Israelis' curiosity piqued by Iranian domestic drama
Israeli interest in 'A Separation' was piqued by the rare glimpse it offered into the living rooms of a country they regard as a threat to their very survival.
Israeli newspapers warn daily of the Iranian nuclear threat, but for the past week and a half, Israelis filmgoers have packed movie theaters to watch "A Separation," the domestic drama directed by Iranian Asghar Farhadi which bested the Israel offering and three others to win the award for best foreign film at Sunday's Oscars.
While Israelis were rooting hard for their own Oscar contender, Joseph Cedar's "Footnote," their interest in "A Separation" was piqued by the rare glimpse it offered into the living rooms of a country they regard as a threat to their very survival.

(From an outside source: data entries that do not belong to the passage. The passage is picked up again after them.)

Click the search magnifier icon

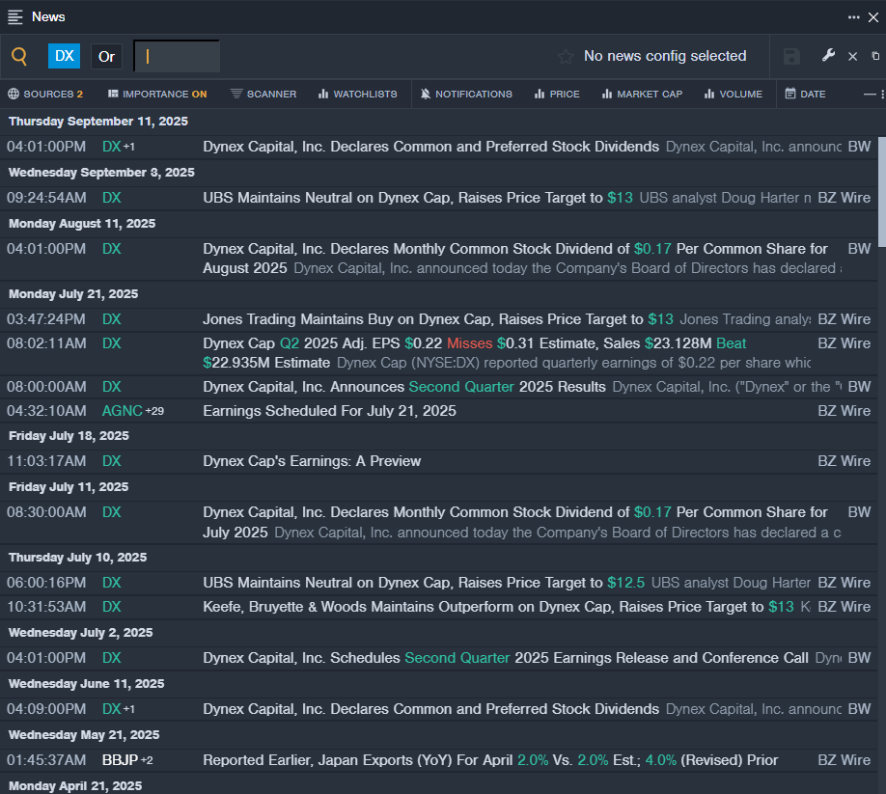[x=19, y=56]
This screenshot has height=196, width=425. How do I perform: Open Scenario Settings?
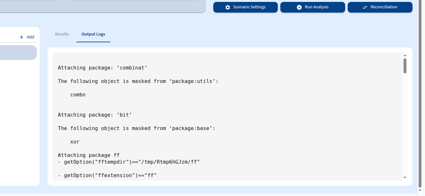click(x=245, y=7)
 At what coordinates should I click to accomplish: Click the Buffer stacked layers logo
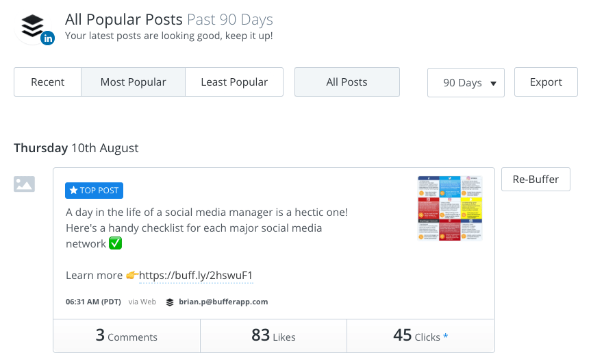coord(32,25)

"It's very well acted, exceptionally well written and very moving," said Yair Raveh, a film critic for entertainment magazine, Pnai Plus. "Ultimately you don't think about nuclear bombs or dictators threatening world peace. You see them driving cars and going to movies and they look exactly like us."
"A Separation" takes viewers far away from the nuclear showdown, chronicling the drama of an Iranian woman who wants to divorce her husband because he refuses to move abroad with her, preferring to stay behind to tend to his ailing father.

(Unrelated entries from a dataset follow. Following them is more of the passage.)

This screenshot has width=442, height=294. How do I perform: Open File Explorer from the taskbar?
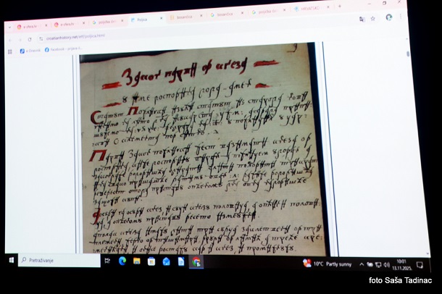pyautogui.click(x=136, y=261)
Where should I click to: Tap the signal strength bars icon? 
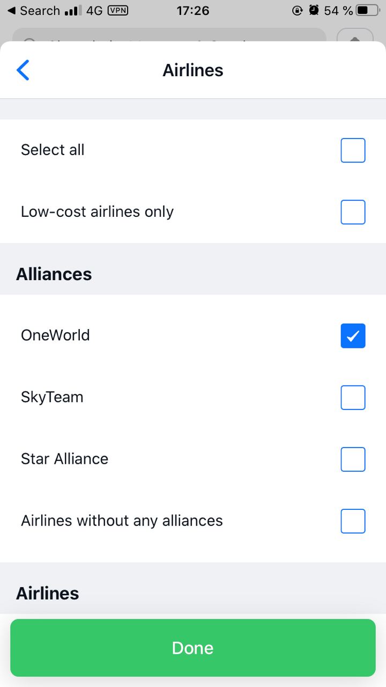(73, 11)
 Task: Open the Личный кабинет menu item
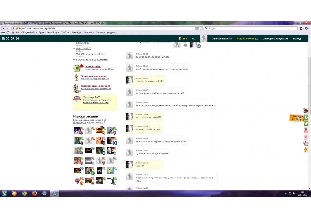[222, 39]
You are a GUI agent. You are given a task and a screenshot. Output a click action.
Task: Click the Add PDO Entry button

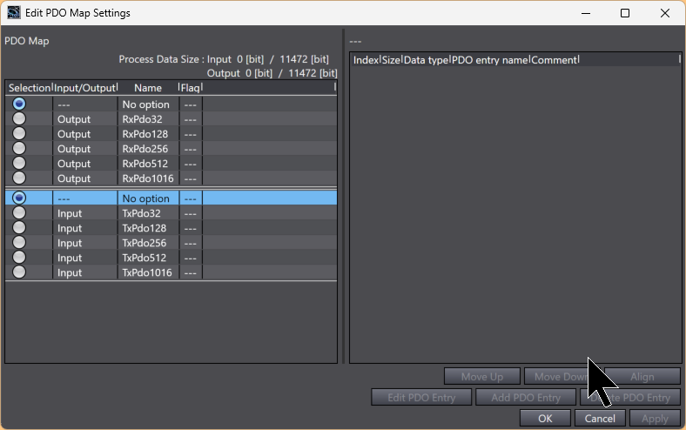point(526,398)
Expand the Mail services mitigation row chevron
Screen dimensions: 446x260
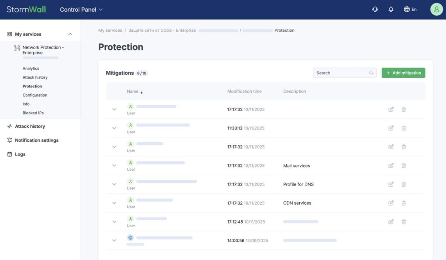114,165

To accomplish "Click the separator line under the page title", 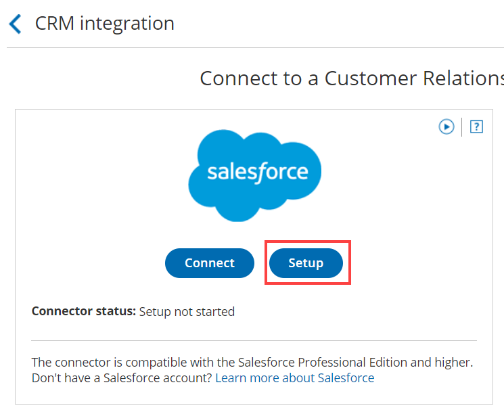I will click(x=254, y=47).
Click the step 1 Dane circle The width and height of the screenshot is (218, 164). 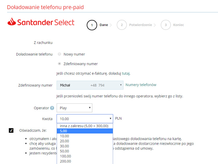click(92, 25)
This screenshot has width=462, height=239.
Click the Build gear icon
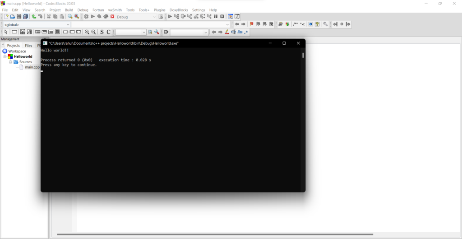[86, 17]
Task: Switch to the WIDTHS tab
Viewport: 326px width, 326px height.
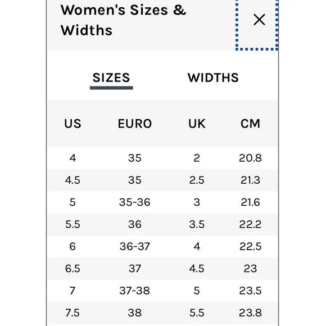Action: (x=213, y=78)
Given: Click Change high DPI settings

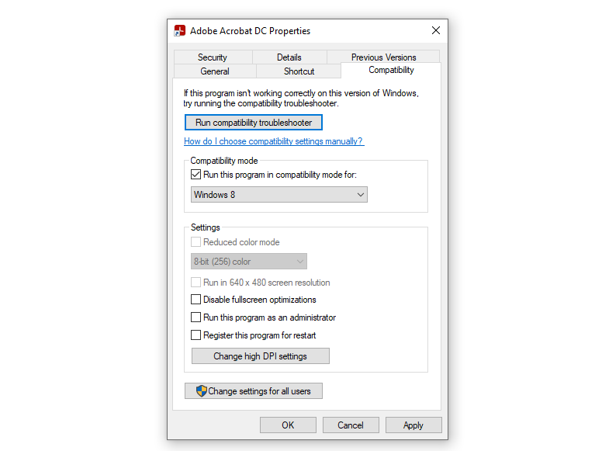Looking at the screenshot, I should click(x=260, y=356).
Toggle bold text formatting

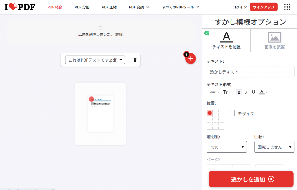click(x=239, y=92)
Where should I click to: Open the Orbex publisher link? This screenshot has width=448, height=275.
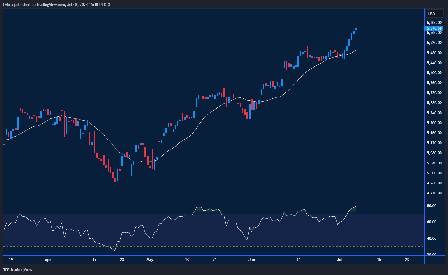pos(8,4)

The Oscar buzz, the faceoff with an Israeli contender and glowing reviews have drawn an impressive 30,000 Israeli filmgoers since "A Separation" opened here in mid-February.
Ticket buyers stood in a long line on Sunday night at the Lev Smadar movie theater in Jerusalem. Omer Dilian, manager of the theater's cafe, said "A Separation" has drawn hundreds of viewers, even on weeknights.

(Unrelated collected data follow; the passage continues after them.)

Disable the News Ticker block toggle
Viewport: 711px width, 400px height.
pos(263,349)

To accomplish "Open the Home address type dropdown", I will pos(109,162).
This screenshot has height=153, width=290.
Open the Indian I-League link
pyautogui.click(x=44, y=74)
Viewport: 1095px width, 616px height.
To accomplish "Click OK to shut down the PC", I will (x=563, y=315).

Rina Brick, 70, said she was surprised by the humaneness of the Iranian bureaucrats portrayed in the film.
"Our image of how Iran works is less democratic than we see here," she said. "The judge, the police, everyone behaves as if they are in a Western country."
Rivka Cohen left Iran at age 15. Now 78, Cohen said she was struck by Tehran's modernity, which jarred with the image of black-clad women and religious conservatism that has become iconic of Iran.
"I was surprised by the way people lived in their houses," Cohen said. "Everyone had a fridge and a washing machine."
"A Separation" is shown mostly at the seven theaters owned by Lev Cinemas. Lev Cinemas CEO Guy Shani said the heated atmosphere over Iran's nuclear program has helped to draw viewers.
"We are being helped a lot by the press in Israel," Shani said. He said all the screenings in Lev theaters were sold out last Friday and Saturday.
"We like to take a look at what happens across the borders," Raveh said.
But the broader political context can never totally fade.
On Monday, Iranian state TV described the country's foreign film Oscar win as a victory over Israel.